▶ [Material provided]:
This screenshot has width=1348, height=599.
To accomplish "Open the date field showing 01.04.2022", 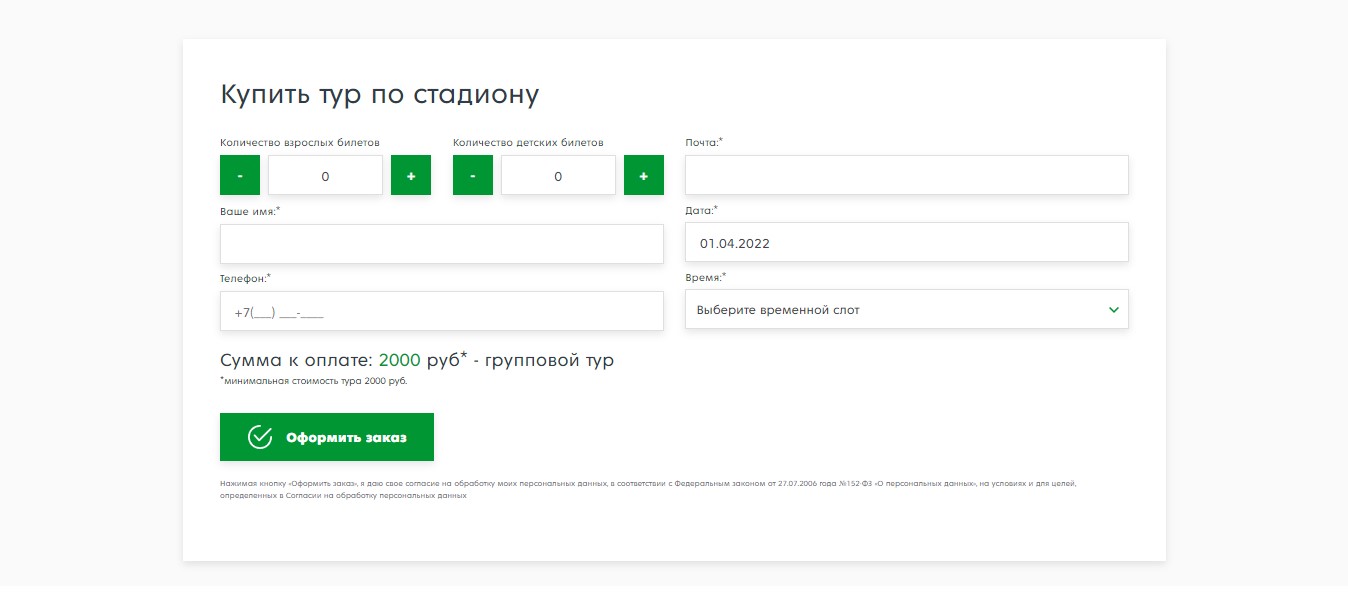I will pyautogui.click(x=906, y=243).
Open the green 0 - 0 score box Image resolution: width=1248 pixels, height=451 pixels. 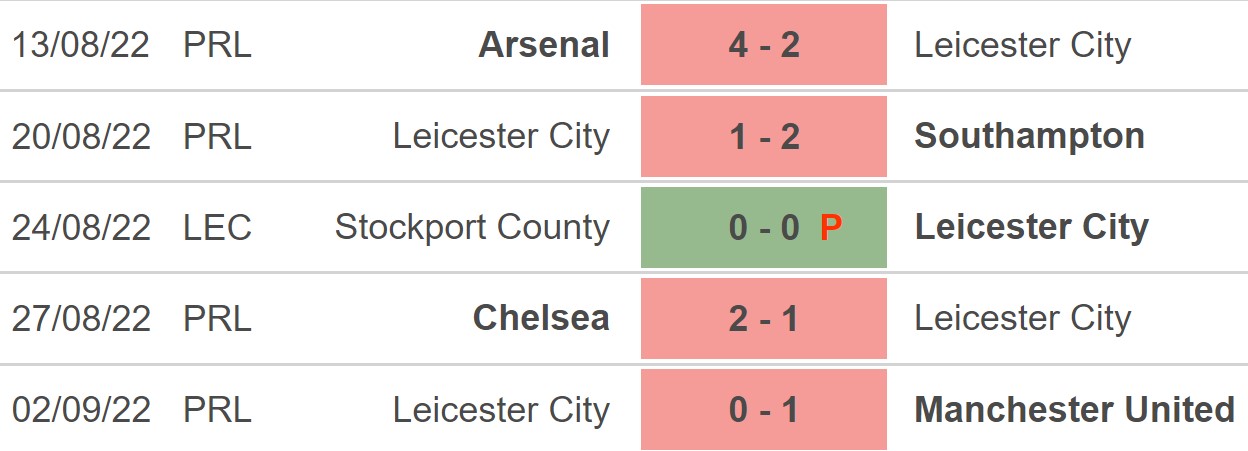pos(763,228)
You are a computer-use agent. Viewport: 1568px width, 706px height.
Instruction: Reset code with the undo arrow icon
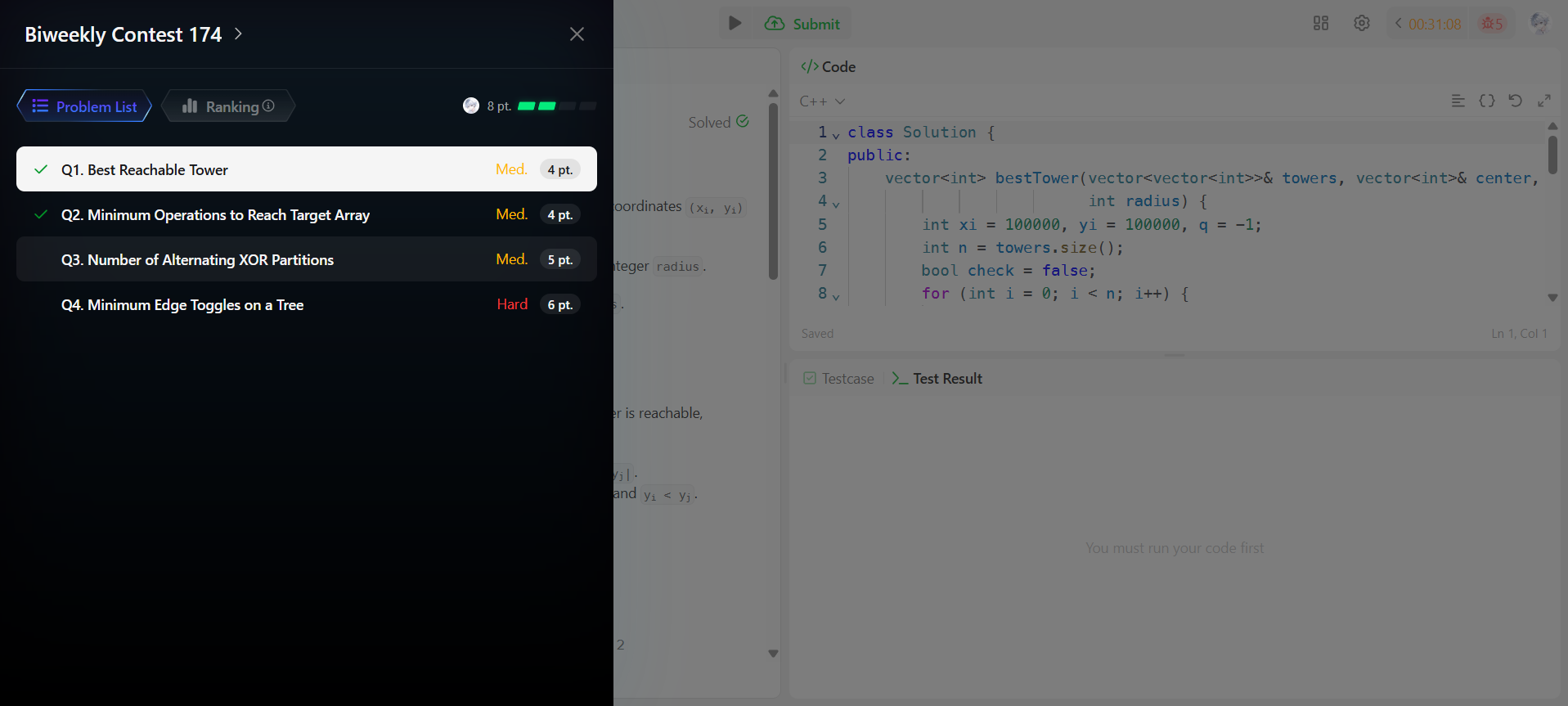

▶ [Task requirements]: From the line that contains "You are a computer-use" to the last line of the data, print each line exactly, both ends included, and omit the pictures.

▶ [Solution for this exercise]:
You are a computer-use agent. Viewport: 1568px width, 706px height.
Instruction: Reset code with the undo arrow icon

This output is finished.